A recent inspector general audit of Western Governors University has brought much attention to this issue, but not all colleges that stand to benefit have WGU’s affordable price and good outcomes. In fact, many have the exact opposite: high prices and poor outcomes. The limitations on correspondence education grew out of the gold rush of low-quality, for-profit colleges that engaged in fraud and abuse in the 1980s and 1990s. And the for-profit sector’s heavy online presence -- 60 percent of its students are enrolled entirely online -- means that it would likely benefit significantly from a change to the rules, relaxing the requirement that faculty engage in their students’ education and allowing those schools to dramatically reduce one of their biggest costs -- instructor salaries -- and pocket the difference. Most importantly, taking teaching out of the equation raises fundamental questions about what higher education means, and what taxpayers are really paying for.

Amazingly, these are not the only rules slated for elimination. DeVos also plans to reconsider -- and, one can reasonably expect, weaken -- rules governing two legs of the so-called higher education triad. Together, accrediting agencies, states and the department are meant to ensure the integrity of student aid programs. Since it was signed into law in 1965, the Higher Education Act has required all colleges that want to participate in federal aid programs to be authorized as postsecondary institutions by the states in which they operate.

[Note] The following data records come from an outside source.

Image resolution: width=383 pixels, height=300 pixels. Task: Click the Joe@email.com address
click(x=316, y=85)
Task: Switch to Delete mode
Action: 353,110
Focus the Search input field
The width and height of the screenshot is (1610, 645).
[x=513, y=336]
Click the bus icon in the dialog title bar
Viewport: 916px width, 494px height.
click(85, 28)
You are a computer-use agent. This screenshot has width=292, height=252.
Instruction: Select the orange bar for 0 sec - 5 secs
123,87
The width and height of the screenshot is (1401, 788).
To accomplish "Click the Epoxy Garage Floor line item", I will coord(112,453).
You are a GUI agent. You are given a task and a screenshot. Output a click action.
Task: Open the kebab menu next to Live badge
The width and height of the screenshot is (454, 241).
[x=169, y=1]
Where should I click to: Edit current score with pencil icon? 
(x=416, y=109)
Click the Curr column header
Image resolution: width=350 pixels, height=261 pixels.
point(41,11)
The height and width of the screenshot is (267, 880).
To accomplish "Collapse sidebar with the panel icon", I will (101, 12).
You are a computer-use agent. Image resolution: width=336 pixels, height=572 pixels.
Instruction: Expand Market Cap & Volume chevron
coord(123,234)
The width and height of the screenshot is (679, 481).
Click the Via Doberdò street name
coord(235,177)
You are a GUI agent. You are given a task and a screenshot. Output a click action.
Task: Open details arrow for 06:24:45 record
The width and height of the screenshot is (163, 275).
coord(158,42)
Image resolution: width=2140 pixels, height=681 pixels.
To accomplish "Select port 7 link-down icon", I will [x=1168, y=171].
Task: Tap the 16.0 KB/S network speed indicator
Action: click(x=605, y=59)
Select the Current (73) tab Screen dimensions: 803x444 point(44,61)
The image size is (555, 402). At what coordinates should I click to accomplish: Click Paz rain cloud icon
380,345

In other words, just like for any other business, colleges need a state license to open up shop. Despite this long-standing requirement, some states had not even set up a process to do so.

To address this discrepancy, a 2010 rule required all institutions to have state approval and all states to have a student complaint system. It was implemented several years later. Again, critics cried foul and predicted that colleges would be shut down, but repeal efforts failed and, to our knowledge, not a single institution has closed as a result of the department’s enforcement of the rule. Then in 2016 the department closed a loophole by applying the same requirement to online colleges, which is scheduled to go into effect this summer. DeVos evidently wants to dismantle both, despite no evidence of negative or unintended consequences, and also to revise the already-weak regulations governing the requirements accrediting agencies must meet.

This deregulatory agenda constitutes no less than an attack on the very heart of higher education. The latest regulations on the chopping block are designed to ensure a baseline measure of institutions’ engagement in ensuring the quality of higher education, to preserve the integrity of the federal student aid and to protect the students and taxpayers whose voices are too often drowned out by those of industry. There’s just too much at stake for us to fail to look beyond the rhetoric of flexibility for innovation and ignore the far-reaching implications.